Pela Case/Lomi Quick Stats:
📊 Customers: 1M+
💰 Capital Raised: $25M
⏳ Time in Business: 7 Years
🛑 Times he considered quitting: 1x per week…every week, for the last 7 years.
Before Lomi & Pela Case…
I had bootstrapped and built my first company right up until about 2018 - an ecommerce agency - and then sold it to private equity.
That was about a ten year start to finish journey.
And in 2017, I met Jeremy, who was the original founder and inventor of Pela Case. I just loved the materials and the story and this whole ‘let's go after waste thing.’
Pela was pre revenue at this point - I just became the first investor, put a bunch of money in, and then ultimately, as I was selling my first company, my co-founders just elected me as the CEO.
Pela Case took off in 2018, and then by 2020 we started working on Lomi, with it really coming to life in 2021. And originally, we launched Lomi as a crowdfund to test if people would buy it, because let’s be honest - it’s kind of a weird idea right?

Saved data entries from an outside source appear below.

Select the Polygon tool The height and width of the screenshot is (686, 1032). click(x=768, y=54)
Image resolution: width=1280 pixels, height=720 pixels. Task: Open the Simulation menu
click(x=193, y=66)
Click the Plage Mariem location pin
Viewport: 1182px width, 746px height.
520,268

We didn't deliver the first Lomi until 2022 so it’s still early days and we really run two companies, even though they're both connected by this no waste idea.
Transitioning from agency to product…
I get asked this question a lot and honestly, man, they're both a shit sandwich you're going to have to eat no matter what...they both have good and bad aspects.
Service businesses - you can start with nothing, there's low capital requirements, and they're cash generating. You run them well, they make profit, but they're difficult to scale. They’re super people oriented, and scaling people is difficult.
Product is the opposite…
Hard to start, capital intensive, and in our case, R&D heavy, which is very expensive.
It's why we have investors - these businesses eat cash for years to get them going, but they do scale.
And honestly, I like both, and I miss the agency sometimes - the diversity in project types and huge variety of conversations I’d have on a daily basis. I'm so narrowly focused now on the product businesses, I don't get the same variety anymore.
It's why I do a podcast - just so I can talk shop and hear about things other than my own crap every day.
How Pela & Lomi came to be…
I grew up in a retail family, so I really knew a lot about product, supply chain, operations, lead times, and cash conversion cycles - all that crap. I’ve been around it my whole life, and because of that, transitioning from service to product was less jarring than I think it might be for a lot of folks.
I first invested in Pela while I still had the agency - about a year before we exited, and the original thesis was just to create products I believe in. A lot of agencies will go and try to make software products, usually motivated by the whole, 37 signals/Basecamp story.
I've seen it a thousand times, where agencies try to create a digital product - we were the opposite. We went and made a physical thing, because as an ecommerce agency, we knew how to sell physical things.
We didn't know how to sell software, and that's just the truth.
I knew how to sell physical goods, because I had enough exposure to it - we were behind a lot of volume as an agency - some of our clients were doing billions a year in DTC type revenue, so I think that part made it work.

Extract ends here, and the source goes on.